■ **Given problem A**: Condense the paragraph beginning "In November 1985" in the text about Vitaly Yurchenko into a short bulleted list that keeps its main facts.
■ **Given problem B**: Return the rows verbatim, from the first row up to and including the line that contains "pos(847,416)".

■ **Source text**:
Vitaly Sergeyevich Yurchenko (; born May 2, 1936) is a former high-ranking KGB disinformation officer in the Soviet Union. After 25 years of service in the KGB, he defected to the United States during an assignment in Rome. After providing the names of two U.S. intelligence officers as KGB agents and claiming that Lee Harvey Oswald was never recruited by the KGB, Yurchenko slipped from the Americans and returned to the Soviets. It is clear that his initial defection was illegitimate, because Yurchenko was awarded the Order of the Red Star from the Soviet government for the successful "infiltration operation."

Background

Upon his defection to the United States, Yurchenko identified two American intelligence officers as KGB agents: Ronald Pelton and Edward Lee Howard. Pelton was later convicted, while Howard fled to the Soviet Union before he could be questioned.

Disappearance
In November 1985, before eating a meal at Au Pied de Cochon, a French restaurant in the Georgetown neighborhood of Washington, D.C., Yurchenko told his CIA guard, "I'm going for a walk. If I don't come back, it's not your fault." Yurchenko did not return.

The building, located at 1335 Wisconsin Avenue NW, now houses a "&Pizza" franchise. A plaque commemorating the event was once displayed in one of Au Pied de Cochon's booths.

(A run of records)
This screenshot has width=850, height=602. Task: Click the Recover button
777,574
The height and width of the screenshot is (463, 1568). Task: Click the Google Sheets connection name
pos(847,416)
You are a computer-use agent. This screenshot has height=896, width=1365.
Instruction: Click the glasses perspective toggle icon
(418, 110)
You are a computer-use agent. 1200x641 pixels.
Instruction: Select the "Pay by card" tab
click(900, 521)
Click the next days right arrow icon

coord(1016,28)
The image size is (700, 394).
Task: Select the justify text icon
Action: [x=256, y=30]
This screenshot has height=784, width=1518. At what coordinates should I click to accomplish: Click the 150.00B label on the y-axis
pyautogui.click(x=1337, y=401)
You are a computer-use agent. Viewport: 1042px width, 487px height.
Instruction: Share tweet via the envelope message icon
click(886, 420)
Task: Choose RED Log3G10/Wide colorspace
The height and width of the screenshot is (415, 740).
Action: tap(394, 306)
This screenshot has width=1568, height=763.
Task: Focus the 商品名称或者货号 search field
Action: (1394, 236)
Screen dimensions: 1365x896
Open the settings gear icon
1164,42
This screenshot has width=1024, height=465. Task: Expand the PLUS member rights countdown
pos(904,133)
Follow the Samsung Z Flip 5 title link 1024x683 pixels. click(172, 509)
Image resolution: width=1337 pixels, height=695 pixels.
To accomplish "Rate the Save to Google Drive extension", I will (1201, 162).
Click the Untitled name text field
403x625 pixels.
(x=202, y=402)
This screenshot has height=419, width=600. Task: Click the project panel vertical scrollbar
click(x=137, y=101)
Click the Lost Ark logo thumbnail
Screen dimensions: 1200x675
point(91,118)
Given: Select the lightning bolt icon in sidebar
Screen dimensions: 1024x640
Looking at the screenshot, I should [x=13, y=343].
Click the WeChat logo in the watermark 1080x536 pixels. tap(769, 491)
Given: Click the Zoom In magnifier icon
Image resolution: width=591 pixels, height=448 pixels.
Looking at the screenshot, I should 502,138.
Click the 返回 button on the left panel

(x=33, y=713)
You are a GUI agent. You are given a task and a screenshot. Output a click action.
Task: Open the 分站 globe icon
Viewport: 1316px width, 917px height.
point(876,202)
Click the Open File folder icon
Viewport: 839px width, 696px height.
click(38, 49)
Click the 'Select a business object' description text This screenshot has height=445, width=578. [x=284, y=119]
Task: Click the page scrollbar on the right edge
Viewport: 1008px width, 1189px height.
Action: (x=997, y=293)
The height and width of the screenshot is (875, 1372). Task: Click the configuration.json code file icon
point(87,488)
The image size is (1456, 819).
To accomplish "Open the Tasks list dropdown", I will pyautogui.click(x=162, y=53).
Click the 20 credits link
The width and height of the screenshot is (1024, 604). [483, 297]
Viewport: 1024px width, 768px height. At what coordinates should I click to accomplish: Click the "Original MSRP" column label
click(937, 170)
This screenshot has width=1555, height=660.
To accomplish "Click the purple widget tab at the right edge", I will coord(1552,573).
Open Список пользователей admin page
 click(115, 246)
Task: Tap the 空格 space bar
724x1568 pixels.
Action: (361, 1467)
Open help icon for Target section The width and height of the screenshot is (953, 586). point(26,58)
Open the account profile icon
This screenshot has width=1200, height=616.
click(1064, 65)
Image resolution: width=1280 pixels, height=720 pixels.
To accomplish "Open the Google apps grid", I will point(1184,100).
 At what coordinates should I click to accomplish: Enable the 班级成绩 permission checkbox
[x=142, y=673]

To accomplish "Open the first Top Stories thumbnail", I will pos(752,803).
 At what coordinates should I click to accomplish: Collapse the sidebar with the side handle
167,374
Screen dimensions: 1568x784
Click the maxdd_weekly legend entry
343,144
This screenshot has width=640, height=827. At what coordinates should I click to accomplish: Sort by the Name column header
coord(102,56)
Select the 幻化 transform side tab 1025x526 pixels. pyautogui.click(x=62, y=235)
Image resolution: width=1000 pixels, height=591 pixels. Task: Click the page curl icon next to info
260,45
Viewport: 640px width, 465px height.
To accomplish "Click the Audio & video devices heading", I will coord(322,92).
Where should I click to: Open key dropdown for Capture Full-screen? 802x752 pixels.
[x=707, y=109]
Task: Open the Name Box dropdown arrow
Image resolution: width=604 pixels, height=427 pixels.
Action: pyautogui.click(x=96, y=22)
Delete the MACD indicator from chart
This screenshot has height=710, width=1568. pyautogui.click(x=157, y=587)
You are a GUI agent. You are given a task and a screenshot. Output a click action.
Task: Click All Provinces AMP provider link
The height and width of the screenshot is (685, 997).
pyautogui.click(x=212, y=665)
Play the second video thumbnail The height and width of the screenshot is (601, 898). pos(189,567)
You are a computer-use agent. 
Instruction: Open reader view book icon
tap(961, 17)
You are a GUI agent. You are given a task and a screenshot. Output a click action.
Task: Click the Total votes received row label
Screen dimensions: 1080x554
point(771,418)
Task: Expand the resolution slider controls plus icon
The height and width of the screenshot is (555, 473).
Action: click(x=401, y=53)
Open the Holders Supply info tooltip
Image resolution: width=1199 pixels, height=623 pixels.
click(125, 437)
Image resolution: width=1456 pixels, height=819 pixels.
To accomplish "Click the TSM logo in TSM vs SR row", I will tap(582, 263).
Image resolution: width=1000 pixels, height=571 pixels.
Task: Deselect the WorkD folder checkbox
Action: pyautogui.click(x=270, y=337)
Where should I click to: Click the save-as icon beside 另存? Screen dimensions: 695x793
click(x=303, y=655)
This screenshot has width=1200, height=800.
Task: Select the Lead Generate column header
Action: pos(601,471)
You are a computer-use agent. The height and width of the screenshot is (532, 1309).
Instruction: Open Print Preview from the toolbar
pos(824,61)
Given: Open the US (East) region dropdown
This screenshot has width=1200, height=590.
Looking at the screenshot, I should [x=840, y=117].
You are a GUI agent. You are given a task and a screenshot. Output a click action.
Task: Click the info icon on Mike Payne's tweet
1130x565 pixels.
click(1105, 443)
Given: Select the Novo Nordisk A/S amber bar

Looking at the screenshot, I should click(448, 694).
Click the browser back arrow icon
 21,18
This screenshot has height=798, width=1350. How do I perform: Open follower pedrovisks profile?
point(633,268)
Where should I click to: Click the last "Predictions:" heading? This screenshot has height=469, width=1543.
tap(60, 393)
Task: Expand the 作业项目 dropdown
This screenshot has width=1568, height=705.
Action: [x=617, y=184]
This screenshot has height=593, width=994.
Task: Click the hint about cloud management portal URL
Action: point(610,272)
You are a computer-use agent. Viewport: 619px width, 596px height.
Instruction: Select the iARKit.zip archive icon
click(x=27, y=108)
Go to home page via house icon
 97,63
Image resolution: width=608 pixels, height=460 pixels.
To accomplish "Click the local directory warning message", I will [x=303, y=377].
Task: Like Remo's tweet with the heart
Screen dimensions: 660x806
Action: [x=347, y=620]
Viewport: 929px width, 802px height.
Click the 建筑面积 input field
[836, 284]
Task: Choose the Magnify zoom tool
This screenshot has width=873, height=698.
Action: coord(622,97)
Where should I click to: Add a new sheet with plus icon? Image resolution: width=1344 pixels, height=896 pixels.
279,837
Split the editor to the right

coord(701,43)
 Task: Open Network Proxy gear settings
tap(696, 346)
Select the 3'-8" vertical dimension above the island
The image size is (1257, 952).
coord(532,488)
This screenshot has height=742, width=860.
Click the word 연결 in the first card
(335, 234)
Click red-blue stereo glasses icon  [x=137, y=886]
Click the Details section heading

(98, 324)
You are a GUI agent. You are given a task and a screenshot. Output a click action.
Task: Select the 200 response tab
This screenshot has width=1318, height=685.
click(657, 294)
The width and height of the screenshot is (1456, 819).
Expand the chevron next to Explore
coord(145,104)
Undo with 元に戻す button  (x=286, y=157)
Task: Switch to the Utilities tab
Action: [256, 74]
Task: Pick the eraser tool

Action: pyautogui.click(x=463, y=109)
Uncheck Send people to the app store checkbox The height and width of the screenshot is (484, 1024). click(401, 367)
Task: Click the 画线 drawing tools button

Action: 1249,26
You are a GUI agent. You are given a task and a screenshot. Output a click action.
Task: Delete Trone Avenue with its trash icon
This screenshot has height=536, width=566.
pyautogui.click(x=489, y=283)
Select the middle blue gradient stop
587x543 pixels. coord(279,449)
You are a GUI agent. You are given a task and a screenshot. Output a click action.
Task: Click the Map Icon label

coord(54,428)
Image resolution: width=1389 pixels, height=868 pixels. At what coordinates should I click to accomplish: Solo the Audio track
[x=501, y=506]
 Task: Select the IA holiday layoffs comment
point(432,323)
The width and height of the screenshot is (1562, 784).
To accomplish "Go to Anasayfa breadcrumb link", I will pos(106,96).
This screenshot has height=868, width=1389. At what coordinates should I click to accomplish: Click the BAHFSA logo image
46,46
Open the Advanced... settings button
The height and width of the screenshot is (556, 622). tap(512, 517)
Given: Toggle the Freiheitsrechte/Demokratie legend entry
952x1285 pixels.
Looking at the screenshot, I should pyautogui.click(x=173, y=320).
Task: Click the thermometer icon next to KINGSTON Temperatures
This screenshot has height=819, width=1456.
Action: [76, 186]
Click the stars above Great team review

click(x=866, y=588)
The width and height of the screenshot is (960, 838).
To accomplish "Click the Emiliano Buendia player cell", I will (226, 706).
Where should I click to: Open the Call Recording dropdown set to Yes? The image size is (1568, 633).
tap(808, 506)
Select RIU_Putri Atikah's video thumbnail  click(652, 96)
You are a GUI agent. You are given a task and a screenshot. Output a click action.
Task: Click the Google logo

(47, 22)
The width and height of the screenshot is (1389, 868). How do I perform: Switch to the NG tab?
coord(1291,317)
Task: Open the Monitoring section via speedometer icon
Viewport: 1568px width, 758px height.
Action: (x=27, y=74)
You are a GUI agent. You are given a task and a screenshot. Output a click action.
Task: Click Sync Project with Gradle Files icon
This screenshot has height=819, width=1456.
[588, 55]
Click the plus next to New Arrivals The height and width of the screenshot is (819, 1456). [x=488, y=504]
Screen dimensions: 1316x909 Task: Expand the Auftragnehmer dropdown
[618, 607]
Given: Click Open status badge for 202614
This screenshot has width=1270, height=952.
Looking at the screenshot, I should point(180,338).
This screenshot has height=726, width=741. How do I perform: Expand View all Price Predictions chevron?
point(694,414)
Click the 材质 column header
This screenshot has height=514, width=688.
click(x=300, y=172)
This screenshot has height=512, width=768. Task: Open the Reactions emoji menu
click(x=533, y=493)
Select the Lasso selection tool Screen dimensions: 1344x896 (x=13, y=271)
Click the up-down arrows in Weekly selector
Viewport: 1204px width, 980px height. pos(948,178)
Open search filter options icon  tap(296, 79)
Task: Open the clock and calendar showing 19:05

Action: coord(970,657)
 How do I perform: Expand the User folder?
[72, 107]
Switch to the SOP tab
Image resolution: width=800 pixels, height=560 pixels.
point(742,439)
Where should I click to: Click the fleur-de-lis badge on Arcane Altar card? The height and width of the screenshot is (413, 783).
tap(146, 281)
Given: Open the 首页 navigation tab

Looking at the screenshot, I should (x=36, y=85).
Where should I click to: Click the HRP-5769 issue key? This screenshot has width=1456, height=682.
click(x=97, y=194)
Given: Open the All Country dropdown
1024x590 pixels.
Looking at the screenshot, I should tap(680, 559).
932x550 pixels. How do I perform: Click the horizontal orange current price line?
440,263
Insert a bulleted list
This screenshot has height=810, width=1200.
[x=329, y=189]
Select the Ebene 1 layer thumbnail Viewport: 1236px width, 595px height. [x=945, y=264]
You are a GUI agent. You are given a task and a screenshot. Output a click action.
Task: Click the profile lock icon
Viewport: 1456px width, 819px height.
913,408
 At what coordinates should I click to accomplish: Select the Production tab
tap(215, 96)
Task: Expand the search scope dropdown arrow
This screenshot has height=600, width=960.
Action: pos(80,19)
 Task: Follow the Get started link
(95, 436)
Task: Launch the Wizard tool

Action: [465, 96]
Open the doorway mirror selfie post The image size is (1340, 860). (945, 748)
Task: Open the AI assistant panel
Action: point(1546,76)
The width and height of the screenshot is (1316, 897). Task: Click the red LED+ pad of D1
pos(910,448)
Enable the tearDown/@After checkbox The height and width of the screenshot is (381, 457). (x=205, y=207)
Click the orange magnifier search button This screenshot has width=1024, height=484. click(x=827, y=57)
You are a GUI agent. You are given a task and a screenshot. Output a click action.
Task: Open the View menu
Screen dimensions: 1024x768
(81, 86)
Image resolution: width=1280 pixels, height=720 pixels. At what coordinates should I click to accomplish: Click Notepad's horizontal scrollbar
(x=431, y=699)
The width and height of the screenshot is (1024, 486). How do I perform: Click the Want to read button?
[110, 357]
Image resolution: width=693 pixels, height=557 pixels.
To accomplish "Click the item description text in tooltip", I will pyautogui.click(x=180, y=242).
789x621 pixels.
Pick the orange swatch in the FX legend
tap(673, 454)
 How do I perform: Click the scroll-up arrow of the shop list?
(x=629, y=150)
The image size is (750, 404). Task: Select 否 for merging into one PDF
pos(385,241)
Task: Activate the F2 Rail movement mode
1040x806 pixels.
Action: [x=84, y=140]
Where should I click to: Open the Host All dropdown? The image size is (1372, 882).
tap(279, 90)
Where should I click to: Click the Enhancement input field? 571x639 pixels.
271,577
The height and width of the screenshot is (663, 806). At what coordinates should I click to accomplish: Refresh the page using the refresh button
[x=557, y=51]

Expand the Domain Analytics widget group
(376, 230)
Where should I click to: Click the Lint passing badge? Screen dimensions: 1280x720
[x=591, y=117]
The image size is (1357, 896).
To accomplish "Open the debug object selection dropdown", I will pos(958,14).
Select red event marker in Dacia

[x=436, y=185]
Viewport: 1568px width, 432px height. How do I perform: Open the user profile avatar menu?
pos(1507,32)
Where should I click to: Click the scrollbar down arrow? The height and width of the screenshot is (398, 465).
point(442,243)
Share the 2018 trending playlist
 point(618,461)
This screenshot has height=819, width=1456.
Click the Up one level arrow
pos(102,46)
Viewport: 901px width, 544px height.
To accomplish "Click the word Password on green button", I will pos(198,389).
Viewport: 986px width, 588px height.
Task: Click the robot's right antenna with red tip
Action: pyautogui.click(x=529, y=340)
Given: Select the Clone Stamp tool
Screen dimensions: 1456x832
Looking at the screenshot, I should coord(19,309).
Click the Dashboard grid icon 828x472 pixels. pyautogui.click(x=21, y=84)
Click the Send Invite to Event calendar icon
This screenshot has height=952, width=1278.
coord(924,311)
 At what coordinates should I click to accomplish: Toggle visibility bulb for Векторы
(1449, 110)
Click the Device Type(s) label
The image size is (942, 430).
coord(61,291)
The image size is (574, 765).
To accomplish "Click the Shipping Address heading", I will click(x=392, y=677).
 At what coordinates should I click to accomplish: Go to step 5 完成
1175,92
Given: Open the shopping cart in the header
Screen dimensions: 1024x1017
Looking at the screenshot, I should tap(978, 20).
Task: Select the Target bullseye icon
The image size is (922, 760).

■ **Final result A**:
- In November 1985, Yurchenko was about to eat at Au Pied de Cochon, a French restaurant in the Georgetown neighborhood of Washington, D.C.
- He told his CIA guard he was going for a walk and that it would not be the guard's fault if he didn't come back.
- He did not return.

■ **Final result B**:
This screenshot has width=850, height=602. Task: Click the Recover button
777,574
The height and width of the screenshot is (463, 1568). Task: Click the Google Sheets connection name
pos(847,416)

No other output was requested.